HASSAN: Well, I had just broken up with a girlfriend, and I was approached by three attractive women who were pretending to be students on my college campus. And I knew nothing about cults in 1974. And I've gone on to do many, many hundreds of cases.

I actually did a case with a man in his late 60s, a devout Catholic, who was taken over by a woman who claimed to be a mystic. And we wound up working with the Catholic Church in order to do an intervention and help him get away from this woman. It sounds like the cult in Uganda was a similar - cut from a similar cloth.

SWEENEY: I was going to ask you if there is, in your opinion, a typical profile of a cult or a typical profile of an individual that might be encouraged or coerced to join one.

HASSAN: Well, certainly situational variables make people more vulnerable, such as breaking up in a relationship, changing jobs, moving to a new city, state or country, or poverty, certainly will make people more susceptible.

But my experience and my research for 23 years says that if you can isolate a person, if you can disorient them, if you can control their behavior, their information, their thinking and their emotions, you can pretty much take them over and make them completely dependent. And this particular group, the more I learn about it, seems to have been doing classic mind control techniques to make their members dependent.

SWEENEY: Is there a difference between a cult and an alternative religious group?

HASSAN: Well, my whole model is based on behaviors, and I say that a group can be political in orientation, could be a business, could be a therapy group, or it could be a religious group. But if they're using deceptive recruitment so people are not making informed choices and if they control their behavior, information, thinking and emotions - and I have a very extensive outline of this on my Web site, I should add - then they're doing mind control.

And so we can look at whole continuum of different groups and different variables. Clearly, when a group is told that members can't speak negative words, they can't think negative thoughts, they're given phobias that if they ever leave the group, they'll be losing their salvation. As long as these people are isolated from the outside world, they're incredibly vulnerable to exploitation.

And I'd just like to say that I'm a little bit disturbed by the Catholic Church Archbishop's comments, if they are accurately reported in the media, that the Catholic Church has no responsibility, he said. And that they shouldn't feel guilty. In my work and in my book "Releasing the Bonds," I believe that it's everyone's responsibility to keep reaching out to people involved with mind control cults and break down the isolation that cult leaders want to maintain of their members. And I certainly believe that we need to have a very compassionate response to the victims here, many of whom were children.

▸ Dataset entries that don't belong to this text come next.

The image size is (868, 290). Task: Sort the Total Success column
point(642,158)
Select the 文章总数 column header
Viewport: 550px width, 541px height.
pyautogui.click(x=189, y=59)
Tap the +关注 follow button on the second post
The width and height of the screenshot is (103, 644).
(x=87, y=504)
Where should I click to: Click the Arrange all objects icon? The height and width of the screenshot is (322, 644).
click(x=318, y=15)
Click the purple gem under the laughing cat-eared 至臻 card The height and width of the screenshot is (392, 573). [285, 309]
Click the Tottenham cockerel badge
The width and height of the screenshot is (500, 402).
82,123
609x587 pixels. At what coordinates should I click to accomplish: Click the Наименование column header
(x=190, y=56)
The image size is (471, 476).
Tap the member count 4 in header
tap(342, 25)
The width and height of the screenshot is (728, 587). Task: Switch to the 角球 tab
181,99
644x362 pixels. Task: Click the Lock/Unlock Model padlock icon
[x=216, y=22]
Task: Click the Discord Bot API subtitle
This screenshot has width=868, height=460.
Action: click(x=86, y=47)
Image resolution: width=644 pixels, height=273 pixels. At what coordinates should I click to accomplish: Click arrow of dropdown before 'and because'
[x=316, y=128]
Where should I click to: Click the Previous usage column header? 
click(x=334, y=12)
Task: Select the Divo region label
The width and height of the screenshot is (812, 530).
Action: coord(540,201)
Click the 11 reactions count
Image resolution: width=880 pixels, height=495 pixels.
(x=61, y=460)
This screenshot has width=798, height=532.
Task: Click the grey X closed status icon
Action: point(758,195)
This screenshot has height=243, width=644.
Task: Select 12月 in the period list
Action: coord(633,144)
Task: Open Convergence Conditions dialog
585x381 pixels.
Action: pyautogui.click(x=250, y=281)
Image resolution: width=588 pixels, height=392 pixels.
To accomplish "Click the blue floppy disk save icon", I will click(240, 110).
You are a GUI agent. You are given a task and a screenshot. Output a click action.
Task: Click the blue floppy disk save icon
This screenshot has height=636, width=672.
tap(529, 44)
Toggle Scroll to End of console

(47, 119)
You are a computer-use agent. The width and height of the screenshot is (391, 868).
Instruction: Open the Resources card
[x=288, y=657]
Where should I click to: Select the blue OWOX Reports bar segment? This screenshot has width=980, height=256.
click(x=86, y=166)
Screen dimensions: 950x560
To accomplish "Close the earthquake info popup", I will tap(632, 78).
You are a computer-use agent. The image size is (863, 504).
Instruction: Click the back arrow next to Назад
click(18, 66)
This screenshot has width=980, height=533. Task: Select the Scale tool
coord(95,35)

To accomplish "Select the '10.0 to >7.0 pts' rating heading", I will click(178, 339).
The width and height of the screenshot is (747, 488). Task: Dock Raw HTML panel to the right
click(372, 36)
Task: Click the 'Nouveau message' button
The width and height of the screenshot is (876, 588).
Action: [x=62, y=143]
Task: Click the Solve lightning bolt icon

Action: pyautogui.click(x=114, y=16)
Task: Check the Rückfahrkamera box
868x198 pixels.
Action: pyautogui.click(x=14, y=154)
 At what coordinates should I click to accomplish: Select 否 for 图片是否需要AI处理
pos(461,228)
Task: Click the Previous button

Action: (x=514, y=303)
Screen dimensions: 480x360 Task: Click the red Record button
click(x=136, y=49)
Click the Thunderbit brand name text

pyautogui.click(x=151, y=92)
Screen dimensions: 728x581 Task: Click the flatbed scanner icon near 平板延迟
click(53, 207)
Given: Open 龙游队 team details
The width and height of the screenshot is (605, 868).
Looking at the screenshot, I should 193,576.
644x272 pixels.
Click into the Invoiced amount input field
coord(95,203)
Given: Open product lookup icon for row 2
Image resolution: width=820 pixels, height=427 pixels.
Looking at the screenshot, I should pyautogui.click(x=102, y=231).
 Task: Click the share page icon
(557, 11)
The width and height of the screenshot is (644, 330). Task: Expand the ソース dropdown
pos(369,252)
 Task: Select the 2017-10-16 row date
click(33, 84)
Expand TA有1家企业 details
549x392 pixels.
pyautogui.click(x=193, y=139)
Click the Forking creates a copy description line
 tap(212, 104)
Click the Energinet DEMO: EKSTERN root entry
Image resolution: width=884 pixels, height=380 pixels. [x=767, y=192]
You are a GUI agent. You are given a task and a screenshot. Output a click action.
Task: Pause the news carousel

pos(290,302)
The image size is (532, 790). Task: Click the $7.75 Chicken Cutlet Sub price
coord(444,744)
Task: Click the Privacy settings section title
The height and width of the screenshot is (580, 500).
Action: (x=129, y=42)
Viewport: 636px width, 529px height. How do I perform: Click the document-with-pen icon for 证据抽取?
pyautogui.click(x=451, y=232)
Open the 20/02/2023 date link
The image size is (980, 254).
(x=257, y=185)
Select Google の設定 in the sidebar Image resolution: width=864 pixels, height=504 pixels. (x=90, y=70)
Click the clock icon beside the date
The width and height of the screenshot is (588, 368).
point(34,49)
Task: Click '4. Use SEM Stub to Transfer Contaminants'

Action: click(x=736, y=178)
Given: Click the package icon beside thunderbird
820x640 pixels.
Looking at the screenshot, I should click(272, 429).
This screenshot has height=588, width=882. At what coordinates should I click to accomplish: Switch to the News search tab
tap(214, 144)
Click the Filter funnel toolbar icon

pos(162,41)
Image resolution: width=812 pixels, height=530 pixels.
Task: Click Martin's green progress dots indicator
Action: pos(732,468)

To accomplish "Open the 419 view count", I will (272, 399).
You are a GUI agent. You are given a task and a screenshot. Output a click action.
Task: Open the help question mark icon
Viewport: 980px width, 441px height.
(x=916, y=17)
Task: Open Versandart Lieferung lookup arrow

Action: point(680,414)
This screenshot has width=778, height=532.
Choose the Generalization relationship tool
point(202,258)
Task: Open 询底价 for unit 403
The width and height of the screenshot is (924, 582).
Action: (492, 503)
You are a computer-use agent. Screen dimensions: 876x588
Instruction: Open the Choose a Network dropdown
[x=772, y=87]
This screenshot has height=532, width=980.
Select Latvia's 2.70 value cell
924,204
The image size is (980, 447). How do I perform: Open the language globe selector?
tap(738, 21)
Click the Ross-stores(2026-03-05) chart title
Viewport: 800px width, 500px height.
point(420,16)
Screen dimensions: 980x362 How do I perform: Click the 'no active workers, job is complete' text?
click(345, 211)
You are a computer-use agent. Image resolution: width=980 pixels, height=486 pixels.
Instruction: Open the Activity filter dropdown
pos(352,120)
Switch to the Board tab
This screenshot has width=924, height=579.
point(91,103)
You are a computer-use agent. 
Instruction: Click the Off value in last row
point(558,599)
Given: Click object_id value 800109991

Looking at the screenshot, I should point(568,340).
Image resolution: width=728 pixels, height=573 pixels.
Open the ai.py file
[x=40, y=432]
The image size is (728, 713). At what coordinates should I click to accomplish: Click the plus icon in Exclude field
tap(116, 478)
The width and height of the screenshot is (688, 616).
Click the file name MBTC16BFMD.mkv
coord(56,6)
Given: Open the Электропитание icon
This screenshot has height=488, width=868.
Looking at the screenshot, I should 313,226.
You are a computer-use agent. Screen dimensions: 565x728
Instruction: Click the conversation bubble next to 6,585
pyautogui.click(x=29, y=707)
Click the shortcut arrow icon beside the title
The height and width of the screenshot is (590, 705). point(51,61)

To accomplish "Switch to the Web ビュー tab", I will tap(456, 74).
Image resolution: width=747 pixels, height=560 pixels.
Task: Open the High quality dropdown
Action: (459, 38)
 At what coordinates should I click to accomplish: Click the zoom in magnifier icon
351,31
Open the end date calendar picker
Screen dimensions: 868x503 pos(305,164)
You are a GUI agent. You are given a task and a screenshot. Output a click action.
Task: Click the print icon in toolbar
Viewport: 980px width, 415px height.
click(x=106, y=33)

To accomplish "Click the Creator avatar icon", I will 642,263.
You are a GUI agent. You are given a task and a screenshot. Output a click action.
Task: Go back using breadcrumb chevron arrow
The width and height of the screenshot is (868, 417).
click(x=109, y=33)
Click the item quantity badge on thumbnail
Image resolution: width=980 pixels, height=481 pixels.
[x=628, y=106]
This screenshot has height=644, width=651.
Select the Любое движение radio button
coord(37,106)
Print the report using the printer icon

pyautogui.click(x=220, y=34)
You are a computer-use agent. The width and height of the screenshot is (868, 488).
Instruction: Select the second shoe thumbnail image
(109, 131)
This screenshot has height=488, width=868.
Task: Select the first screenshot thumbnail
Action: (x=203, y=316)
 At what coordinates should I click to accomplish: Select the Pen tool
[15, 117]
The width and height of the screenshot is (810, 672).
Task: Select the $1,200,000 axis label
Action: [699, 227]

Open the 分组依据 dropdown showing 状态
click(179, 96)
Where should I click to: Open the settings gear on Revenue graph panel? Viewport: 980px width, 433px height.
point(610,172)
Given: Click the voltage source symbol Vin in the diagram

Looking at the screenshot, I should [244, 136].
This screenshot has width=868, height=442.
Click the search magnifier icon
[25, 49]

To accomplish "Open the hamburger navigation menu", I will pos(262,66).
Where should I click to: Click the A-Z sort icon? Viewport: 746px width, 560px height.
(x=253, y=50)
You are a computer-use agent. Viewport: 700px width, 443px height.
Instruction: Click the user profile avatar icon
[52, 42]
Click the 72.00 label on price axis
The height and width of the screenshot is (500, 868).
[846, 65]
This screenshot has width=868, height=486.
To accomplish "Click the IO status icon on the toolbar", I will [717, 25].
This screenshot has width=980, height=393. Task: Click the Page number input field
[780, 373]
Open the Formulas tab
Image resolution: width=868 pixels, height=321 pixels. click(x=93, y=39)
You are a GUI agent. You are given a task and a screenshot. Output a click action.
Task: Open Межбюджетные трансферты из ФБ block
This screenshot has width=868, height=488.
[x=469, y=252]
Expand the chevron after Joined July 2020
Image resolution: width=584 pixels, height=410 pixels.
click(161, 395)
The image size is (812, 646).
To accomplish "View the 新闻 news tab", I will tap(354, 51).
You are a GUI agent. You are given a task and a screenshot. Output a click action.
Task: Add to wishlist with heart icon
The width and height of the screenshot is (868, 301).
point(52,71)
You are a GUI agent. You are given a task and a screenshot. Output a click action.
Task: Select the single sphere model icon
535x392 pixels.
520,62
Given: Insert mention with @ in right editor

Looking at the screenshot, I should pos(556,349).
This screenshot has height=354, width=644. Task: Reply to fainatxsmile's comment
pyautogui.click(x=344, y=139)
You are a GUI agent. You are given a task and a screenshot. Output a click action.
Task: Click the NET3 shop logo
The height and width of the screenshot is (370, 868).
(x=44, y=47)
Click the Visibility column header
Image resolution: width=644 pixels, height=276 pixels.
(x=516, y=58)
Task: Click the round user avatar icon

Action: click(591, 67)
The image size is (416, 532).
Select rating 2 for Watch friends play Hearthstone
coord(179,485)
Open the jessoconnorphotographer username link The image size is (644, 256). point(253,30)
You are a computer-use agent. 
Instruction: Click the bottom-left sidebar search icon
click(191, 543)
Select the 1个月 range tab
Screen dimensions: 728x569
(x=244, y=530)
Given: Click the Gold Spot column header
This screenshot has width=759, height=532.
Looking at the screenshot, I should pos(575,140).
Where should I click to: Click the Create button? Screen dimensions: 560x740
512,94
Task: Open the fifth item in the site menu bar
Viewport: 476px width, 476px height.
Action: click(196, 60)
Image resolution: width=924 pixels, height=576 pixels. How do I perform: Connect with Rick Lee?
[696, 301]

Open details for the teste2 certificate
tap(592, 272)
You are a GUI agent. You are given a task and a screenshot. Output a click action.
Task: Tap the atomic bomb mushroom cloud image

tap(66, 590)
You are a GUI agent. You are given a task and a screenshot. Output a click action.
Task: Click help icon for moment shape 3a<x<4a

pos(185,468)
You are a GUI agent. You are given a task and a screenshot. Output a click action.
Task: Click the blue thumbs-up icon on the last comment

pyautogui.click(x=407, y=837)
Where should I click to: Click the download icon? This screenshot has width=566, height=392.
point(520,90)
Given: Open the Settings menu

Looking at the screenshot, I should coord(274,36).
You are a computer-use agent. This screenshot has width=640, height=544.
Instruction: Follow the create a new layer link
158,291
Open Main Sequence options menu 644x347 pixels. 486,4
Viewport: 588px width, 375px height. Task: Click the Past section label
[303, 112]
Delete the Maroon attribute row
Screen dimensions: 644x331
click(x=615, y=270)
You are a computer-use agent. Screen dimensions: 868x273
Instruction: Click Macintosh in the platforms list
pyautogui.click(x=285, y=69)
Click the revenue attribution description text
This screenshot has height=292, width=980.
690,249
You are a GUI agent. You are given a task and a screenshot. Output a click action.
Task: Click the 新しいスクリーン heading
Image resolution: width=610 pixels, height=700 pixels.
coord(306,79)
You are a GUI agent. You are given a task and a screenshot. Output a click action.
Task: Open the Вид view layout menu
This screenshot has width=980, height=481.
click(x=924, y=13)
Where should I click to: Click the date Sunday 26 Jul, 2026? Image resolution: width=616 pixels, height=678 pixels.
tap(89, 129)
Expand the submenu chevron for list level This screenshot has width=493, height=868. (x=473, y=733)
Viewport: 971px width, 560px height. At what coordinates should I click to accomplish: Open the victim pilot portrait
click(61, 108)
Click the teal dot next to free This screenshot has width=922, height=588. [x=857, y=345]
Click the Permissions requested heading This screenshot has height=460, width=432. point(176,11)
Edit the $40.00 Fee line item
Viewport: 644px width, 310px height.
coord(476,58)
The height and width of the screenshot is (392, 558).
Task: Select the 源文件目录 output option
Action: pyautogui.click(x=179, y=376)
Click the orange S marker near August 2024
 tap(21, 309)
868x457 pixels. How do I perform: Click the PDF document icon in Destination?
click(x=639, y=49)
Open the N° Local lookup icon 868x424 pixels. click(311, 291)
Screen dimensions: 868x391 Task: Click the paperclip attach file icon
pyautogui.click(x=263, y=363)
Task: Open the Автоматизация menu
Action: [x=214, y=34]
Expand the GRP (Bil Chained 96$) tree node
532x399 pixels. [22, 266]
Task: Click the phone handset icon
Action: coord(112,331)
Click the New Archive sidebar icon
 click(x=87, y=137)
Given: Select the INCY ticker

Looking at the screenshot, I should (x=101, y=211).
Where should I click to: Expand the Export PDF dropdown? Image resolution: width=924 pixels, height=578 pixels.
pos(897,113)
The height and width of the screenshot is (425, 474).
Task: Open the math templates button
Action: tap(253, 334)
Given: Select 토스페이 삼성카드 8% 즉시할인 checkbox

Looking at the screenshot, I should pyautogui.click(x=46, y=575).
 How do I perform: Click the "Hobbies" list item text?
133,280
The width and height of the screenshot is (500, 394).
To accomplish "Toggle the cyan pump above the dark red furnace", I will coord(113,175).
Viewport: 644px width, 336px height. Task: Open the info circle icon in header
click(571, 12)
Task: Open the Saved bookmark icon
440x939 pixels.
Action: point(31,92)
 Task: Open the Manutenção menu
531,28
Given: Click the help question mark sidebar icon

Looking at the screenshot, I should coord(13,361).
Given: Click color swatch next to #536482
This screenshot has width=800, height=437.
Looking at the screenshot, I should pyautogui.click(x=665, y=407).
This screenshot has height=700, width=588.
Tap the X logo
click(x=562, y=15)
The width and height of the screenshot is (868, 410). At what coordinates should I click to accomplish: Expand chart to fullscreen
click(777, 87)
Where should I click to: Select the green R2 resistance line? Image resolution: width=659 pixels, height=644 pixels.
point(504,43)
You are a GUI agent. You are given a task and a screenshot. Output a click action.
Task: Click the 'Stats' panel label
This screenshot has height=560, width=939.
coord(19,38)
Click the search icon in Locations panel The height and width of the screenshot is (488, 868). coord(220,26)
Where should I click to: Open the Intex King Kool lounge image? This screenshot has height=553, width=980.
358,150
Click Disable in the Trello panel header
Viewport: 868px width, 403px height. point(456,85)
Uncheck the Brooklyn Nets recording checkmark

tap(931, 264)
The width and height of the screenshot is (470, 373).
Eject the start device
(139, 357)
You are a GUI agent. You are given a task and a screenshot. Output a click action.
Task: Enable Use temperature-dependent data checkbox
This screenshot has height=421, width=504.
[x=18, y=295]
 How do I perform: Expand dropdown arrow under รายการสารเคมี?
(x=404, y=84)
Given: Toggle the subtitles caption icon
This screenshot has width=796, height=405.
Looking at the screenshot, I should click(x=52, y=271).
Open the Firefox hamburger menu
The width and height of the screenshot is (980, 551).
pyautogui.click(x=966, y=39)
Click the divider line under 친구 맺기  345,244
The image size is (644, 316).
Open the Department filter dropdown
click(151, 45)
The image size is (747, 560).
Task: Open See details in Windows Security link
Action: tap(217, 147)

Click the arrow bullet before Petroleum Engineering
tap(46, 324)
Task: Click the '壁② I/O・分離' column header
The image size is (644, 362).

SWEENEY: How do you begin to deprogram someone's who has been in a cult?

HASSAN: Well, I want to make a distinction that what I do is not deprogramming. It's not abduction or holding people against their will. I advocate a strategic communications approach. And for example, I have a three-stage phobia intervention in which you can undermine the indoctrinated phobias in order to help a person to realize that they do have choices, that they can leave if - if it's a religious group, for example - and still believe in God and be happy and fulfilled.

But there's also other critical mind control techniques that I need to explain to the people in cults. But when you're in a cult, you don't think you're in a cult. You think other groups are cults, but not the one you're in. And what I found is, is that rather than confront a person and tell them they're in a cult, what you should first do is explain what another group is doing as far as mind control and why they are a destructive cult and then ask how their group is different from that one.

So in this case, if I was meeting someone involved with the cult that was still alive, I would be asking them about Jim Jones and People's Temple or Applewhite and Heaven's Gate or Aum Shinrikyo and Shoko Asahara and showing them that any group that is dismantling critical thinking is undermining their God-given free will.

SWEENEY: Steve Hassan, now we have to leave it. But thank you very much, indeed, for joining us.